Richard L. Clarke, DHA, FHFMA

The importance of a hospital's mission cannot be overstated: Providing safe, high-quality care that benefits the community.

Yet truly providing benefit to the community goes beyond that definition. True community benefit requires reaching out to a community to understand its unique healthcare needs and fulfilling those needs even when a traditional business analysis would find that the return is not worth the expenditure.

Providing community benefit requires passion and dedication. It also requires skilled and knowledgeable people, effective processes, and technology applied to enable those processes. And that requires money.

If the mission of health care is community benefit, the mission of healthcare financial managers is making sure the resources are available to provide that benefit. Hospitals need to achieve a level of financial performance that earns them access to capital sufficient to fund their mission. Yet how do hospitals know what financial resources truly are necessary for mission?

One way is to establish a budget for community benefit. Such a budget would cover the funds necessary for activities such as:

Provision of charity care. These services should be based on a clear charity care policy derived from community needs and input, with easy-to-understand, written eligibility criteria.

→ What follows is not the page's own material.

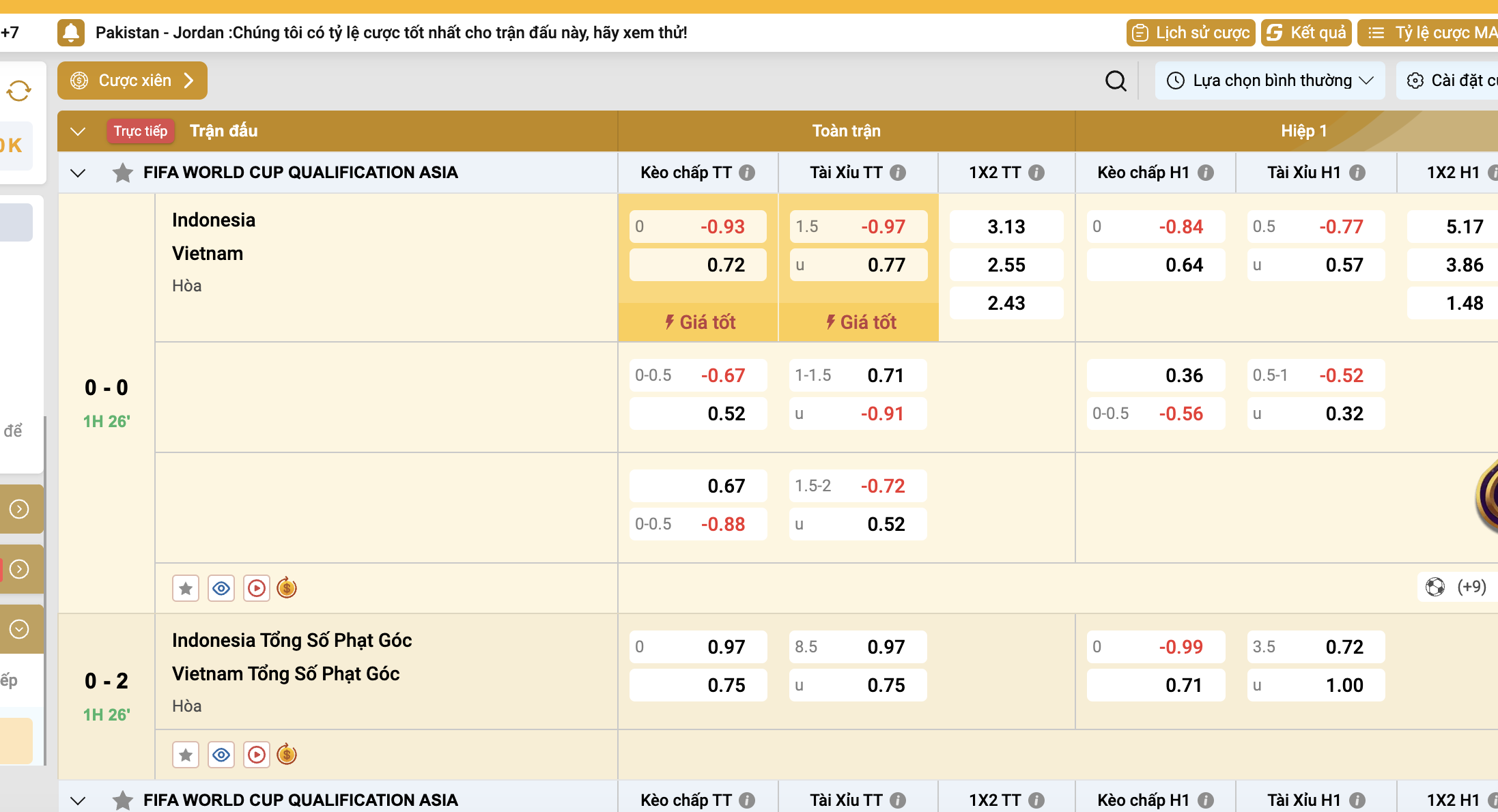The width and height of the screenshot is (1498, 812).
Task: Click the notification bell icon
Action: coord(71,33)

Reduction of government burden. Many tax-exempt hospitals provide services that the government would otherwise have to provide, particularly high-tech, high-intensity services, emergency care, chronic care, long-term care, and unprofitable services.

Provision of essential healthcare services. A not-for-profit hospital often is the sole provider of healthcare services that are essential to a community, such as emergency departments and outpatient clinics serving low-income patients.

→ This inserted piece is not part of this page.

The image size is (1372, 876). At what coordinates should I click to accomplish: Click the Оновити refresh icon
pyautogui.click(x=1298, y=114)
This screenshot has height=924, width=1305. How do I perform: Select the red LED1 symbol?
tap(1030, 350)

Provision of unprofitable services. These are services that respond to a community need, but lose money due to high costs combined with low volume or inadequate payment. A possible example is a burn center.

Public education. Such programs include public health education, wellness programs, and the sponsorship of educational activities.

Service of other unmet human needs. These needs may not involve health care per se, but might be services that no other entity in the area provides, such as Meals on Wheels.

This issue of hfm magazine highlights the challenge of cost management, particularly supply and labor costs. Hospitals will always need to manage rising costs, as will any business. What makes hospitals unique, however, is why cost management is so important. For hospitals, managing costs helps foster the financial performance necessary to provide resources for community benefit. And some community-benefit activities may help control costs by helping patients get preventive care and navigate the healthcare system more efficiently and effectively.

Establishing a budget for community benefit provides a context for a hospital's efforts toward operational efficiency. A budget for community benefit also provides a focus for organizational leaders, helping them systematically ensure that resources are available to fulfill their mission. That is the business of caring, and the business of HFMA.

Note: Adapted from Richard L. Clarke, "A Board's Eye View of Mission and Margin," The Governance Institute's E-Briefing, January 2007.